25th percentile error

  • Thread starter Thread starter Ank the Tank
  • Start date Start date
Hello,

Which version are you using?

I get 216.75 with Excel 2003.

Which is what you think is correct...

Regards,
Bernd
 
I'm using Excel 2007, and it calculates it out to be 216.645, when it
should be 0.

Bernie, thank you for the link, I will check it out.
 
I don't know if anyone has run into this problem yet or not, but I
took a list with a bunch of 0, and Excel did not calculate the 25th
percentile correctly. Here is the list of numbers, and the result that
excel gave, along with what Google Spreadsheet says:http://spreadsheets.google.com/pub?key=pAx-2J0plOyvU7reZfyFGNA

Any ideas?

I have tried this in Excel 2000 and 2007, Open Office, Gnumeric, and
123.

All gave a result of 216.75

This link:
http://www.itl.nist.gov/div898/handbook/prc/section2/prc252.htm

shows why the answer is 216.75 and not 0, using the percentile
definition used by all the spreadsheets I looked at.

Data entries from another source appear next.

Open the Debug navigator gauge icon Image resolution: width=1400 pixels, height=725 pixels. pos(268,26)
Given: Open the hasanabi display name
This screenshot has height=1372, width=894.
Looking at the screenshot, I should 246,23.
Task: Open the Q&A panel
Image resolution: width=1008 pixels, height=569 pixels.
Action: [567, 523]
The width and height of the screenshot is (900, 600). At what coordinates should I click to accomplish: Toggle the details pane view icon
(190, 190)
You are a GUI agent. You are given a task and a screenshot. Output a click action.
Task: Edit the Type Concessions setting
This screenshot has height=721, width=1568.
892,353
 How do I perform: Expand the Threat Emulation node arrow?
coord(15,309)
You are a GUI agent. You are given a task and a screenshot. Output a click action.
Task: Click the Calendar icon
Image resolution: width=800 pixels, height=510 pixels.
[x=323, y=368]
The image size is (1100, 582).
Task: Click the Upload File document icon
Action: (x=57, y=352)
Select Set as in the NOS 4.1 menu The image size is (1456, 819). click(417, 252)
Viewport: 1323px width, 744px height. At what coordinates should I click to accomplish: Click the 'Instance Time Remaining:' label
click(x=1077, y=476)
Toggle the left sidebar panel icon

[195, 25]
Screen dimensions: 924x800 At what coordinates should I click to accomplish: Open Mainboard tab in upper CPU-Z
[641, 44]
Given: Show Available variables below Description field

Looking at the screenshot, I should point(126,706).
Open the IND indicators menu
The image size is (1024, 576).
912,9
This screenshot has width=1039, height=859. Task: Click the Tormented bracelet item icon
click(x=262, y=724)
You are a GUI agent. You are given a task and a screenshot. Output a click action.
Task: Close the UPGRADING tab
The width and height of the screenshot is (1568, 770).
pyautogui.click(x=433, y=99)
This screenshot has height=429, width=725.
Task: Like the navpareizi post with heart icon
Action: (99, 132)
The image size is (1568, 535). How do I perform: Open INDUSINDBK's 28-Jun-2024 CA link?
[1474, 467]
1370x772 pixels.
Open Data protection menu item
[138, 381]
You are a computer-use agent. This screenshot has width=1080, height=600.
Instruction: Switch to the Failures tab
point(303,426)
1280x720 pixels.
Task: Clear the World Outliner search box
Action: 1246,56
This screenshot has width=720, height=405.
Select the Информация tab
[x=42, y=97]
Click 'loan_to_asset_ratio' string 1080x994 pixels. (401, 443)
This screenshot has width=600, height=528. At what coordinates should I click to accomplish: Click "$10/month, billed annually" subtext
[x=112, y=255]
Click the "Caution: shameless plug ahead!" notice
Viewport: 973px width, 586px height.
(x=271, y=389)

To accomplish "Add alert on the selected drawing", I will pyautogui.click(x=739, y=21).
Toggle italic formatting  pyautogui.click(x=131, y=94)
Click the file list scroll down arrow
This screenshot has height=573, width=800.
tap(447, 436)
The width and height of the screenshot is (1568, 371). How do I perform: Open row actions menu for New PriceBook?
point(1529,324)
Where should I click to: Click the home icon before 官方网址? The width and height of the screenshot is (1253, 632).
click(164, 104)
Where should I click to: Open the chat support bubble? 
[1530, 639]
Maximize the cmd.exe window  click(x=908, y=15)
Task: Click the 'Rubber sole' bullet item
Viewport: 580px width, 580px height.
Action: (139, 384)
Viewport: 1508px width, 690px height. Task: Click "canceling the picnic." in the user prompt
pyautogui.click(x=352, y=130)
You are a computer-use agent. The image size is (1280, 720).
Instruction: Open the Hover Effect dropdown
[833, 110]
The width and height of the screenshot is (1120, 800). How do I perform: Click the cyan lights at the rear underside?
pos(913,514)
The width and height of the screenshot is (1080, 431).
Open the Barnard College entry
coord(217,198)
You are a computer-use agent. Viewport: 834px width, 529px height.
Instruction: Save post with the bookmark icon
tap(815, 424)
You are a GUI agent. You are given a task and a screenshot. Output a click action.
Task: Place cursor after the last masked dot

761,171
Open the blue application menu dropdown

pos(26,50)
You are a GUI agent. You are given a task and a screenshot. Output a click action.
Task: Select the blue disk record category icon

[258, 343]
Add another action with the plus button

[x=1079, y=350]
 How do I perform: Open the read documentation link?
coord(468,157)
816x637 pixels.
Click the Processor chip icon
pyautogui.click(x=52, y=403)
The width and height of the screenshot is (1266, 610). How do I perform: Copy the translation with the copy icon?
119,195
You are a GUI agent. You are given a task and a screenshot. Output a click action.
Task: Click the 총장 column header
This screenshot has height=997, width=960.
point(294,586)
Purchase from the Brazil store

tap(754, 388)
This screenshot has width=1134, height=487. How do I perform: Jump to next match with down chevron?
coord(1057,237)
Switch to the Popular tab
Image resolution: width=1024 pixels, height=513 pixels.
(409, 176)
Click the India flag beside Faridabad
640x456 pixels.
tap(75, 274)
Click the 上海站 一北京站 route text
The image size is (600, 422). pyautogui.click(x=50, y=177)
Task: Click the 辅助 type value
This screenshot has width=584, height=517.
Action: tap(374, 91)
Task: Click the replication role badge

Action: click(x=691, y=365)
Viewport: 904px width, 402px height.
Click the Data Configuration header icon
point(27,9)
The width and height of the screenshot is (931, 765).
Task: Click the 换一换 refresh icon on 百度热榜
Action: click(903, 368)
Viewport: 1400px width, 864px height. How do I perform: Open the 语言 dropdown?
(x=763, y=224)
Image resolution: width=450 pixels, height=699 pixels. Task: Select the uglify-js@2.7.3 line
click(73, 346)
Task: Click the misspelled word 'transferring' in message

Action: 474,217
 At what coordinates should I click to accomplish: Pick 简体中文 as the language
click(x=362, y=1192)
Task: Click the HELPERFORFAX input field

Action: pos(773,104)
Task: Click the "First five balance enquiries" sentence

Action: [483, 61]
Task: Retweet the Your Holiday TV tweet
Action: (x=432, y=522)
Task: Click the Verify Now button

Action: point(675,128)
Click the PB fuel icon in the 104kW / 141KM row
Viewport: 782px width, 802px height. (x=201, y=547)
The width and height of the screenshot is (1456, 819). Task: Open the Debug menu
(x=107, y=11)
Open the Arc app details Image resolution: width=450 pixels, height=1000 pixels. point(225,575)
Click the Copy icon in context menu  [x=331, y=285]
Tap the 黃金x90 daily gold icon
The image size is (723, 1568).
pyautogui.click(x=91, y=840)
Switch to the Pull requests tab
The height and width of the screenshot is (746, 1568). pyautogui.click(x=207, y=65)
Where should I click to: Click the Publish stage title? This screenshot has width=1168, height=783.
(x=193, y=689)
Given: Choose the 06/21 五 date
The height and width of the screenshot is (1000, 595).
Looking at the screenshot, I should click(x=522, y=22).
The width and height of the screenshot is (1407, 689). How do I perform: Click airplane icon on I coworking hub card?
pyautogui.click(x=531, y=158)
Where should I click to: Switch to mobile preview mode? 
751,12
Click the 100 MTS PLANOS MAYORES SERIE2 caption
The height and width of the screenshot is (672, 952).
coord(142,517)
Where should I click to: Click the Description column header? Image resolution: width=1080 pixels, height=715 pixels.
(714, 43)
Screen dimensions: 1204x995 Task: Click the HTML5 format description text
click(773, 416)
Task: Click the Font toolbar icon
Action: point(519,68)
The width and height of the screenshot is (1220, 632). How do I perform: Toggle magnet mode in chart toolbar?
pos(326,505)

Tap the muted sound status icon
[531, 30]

216.75 is the value of the 6th item in the list + 0.25 * (7th - 6th) =
0 + 0.25 * 867
 
Are you certain that the values are as you reported, rather than formatted
values with hidden non-zero decimal values? Alternately, you could try the
array formula
=PERCENTILE(ROUND(data,0),0.25)
entered with Ctrl-Shift-Enter to ensure that you are actually using the
posted data. The discrepancy between your reported value of 216.645 and
Doug's reported value of 216.75 for the reported data in Excel 2007 is easily
within the uncertainty that could have been introduced by formatting. The
basis is not clear for your expectation in the follow-up post that the 25th
percentile should be zero.

AFAIK all versions of Excel (at least since v4) have used the same algorithm
for Percentile, which should give 216.75 for the reported data. Note however
that there is no universally accepted definition of a percentile from sample
data. Hyndman and Fan, 1996, "Sample Quantiles in Statistical Packages", The
American Statistician 50(4):361-365 discuss 9 different definitions and
reference some others. Excel uses Hyndman and Fan's 7th definition, which
considers the min and max to be the 0th and 100th percentiles and equally
spaces the quantiles corresponding to intervening observations. This is a
reasonable description of the sample, but is almost certainly biased as an
estimate of the underlying population quantiles.

Jerry
 
The discrepancy between your reported value of 216.645 and
Doug's reported value of 216.75 for the reported data in Excel 2007 is easily
within the uncertainty that could have been introduced by formatting.
Jerry


Jerry - I don't see how a result of 216.75 displaying as 216.645 could
be a result of formatting. Can you give an example of how that could
happen?
 
Jerry - I don't see how a result of 216.75 displaying as 216.645 could
be a result of formatting. Can you give an example of how that could
happen?

Don't worry - I've worked it out.

If the $867 value in Excel is actually $866.58, formatted to show 0
decimal places, the (correct) 25 percentile will be 216.645.

That is most probably what has happened.